11th April 2014, 7 min read

Probabilities and the C++ standard

7 thoughts on “Probabilities and the C++ standard”

Max Lybbert says:

April 11, 2014 at 4:55 pm

Since the hash function isn’t specified, it seems to me that an implementation that picks a new hash function each time the program runs would be standard compliant. One way to “pick a new hash function on each run” would be to have the hash function rely on a random number that is allowed to differ between runs. However, I don’t know enough to say whether that actually would comply.

But, even assuming that the hash function isn’t allowed to change between runs (i.e., it’s “set in stone”), I don’t think the standard prohibits a hash table from re-ordering elements in a bucket when they are accessed (move-to-front). Which would have the effect that iterating the hash table multiple times could return different orders even if there have been no insertions or deletions. But, again, I don’t know enough of the standard to say so definitively.
Geoff Hill says:

April 11, 2014 at 9:59 pm

The C++11 standard you link already gives you the capability to specify a custom hash function.

Examine the template type parameters for the unordered_map class:

class Key,
class T,
class Hash = hash,
class Pred = std::equal_to,
class Allocator = std::allocator

The third type parameter is Hash, and you can supply a custom type (a functor) to instantiate it.

See this StackOverflow answer for a quick walkthrough for implementating custom hashing and key-equality functions:
http://stackoverflow.com/a/15809592/1301580
Daniel Lemire says:

April 11, 2014 at 5:54 pm

@Max

have the hash function rely on a random number

They go out of the way to specify that “h(k) shall depend only on the argument k” so my interpretation is that it cannot depend on a random seed. (Update: Of course, what can they do to prevent you from doing exactly what you describe?)

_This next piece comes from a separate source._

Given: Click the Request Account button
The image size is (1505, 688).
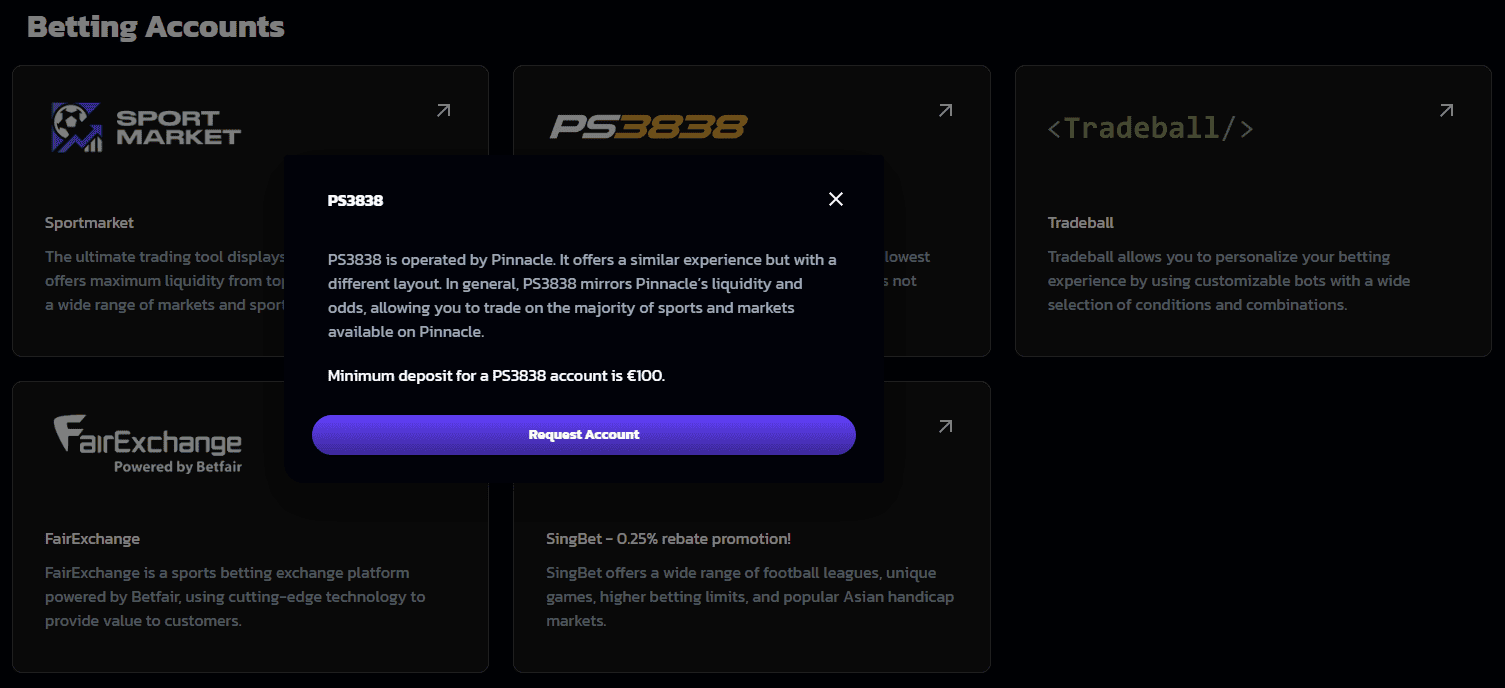Looking at the screenshot, I should click(x=584, y=434).
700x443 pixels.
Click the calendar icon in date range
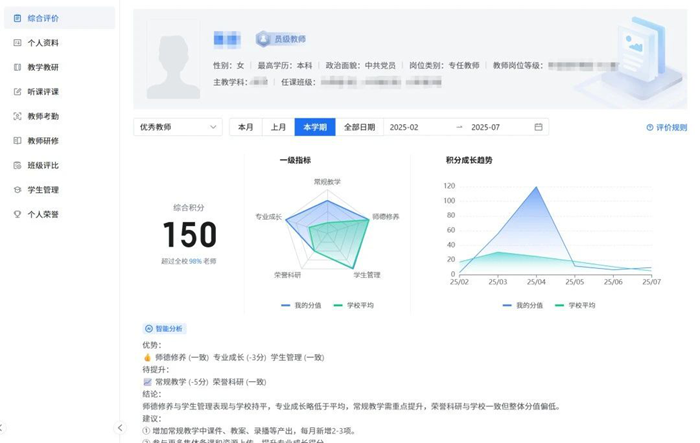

I don’t think the standard prohibits a hash table from re-ordering elements in a bucket when they are accessed

Yes, the unordered map can certainly do something like this but this would still mean that the same program, with the same inputs, would list the keys in the same order.

Once you have random hashing, running the same program with the same inputs twice would give you different results.

This might throw some people off.
Max Lybbert says:

April 11, 2014 at 7:05 pm

> Once you have random hashing, running the same program with the same inputs twice would give you different results.

> This might throw some people off.

There’s no question about that. The Perl guys originally turned random hashing on everywhere, but that broke several modules that relied on deterministic ordering of a hash’s contents, so they changed things to only use random hashing when they detected large numbers of collisions.

But it turned out that wasn’t random enough, so they recently randomized it more ( http://blog.booking.com/hardening-perls-hash-function.html ). If there wasn’t a valid security rationale, I doubt the changes would have stayed. As it is, they upset several programmers by breaking expectations.

I’m not on the committee, but in my opinion, it would be a mistake to add any requirements on the hashing function other than “it’s idempotent (per program run)” and “it minimizes collisions.”
Max Lybbert says:

April 11, 2014 at 7:09 pm

Sorry, “idempotent” is the wrong term. I guess the best term is “it’s deterministic (per run of the program).” But, usually, you have to say “NOTE: the function *may* return different results for different runs of the program” to really get the point across.
Daniel Lemire says:

April 11, 2014 at 10:18 pm

@Geoff

Thanks. Yes, I was aware that, with some hard work, one could provide his own hash functions. And as I hint in my answer to Max, I believe that you can ignore the specification when building your own functions.
Yves Orton says:

April 22, 2014 at 5:59 am

In regard to “that might throw some people off”, I wanted to say that the Perl experience is that this is a *good* thing. It prevents a developer from relying on insertion order into the hash (many if not most hash implementations are sensitive to this). And it helps find edge case scenarios most developers would never thing to test.

Most devs think that making things random makes it harder to reproduce bugs. The perl experience is the opposite, the randomization effectively tries out every permutation of keys, and if the code is sensitive to this it very quickly becomes apparent. Run it enough times and the failure will eventually occur.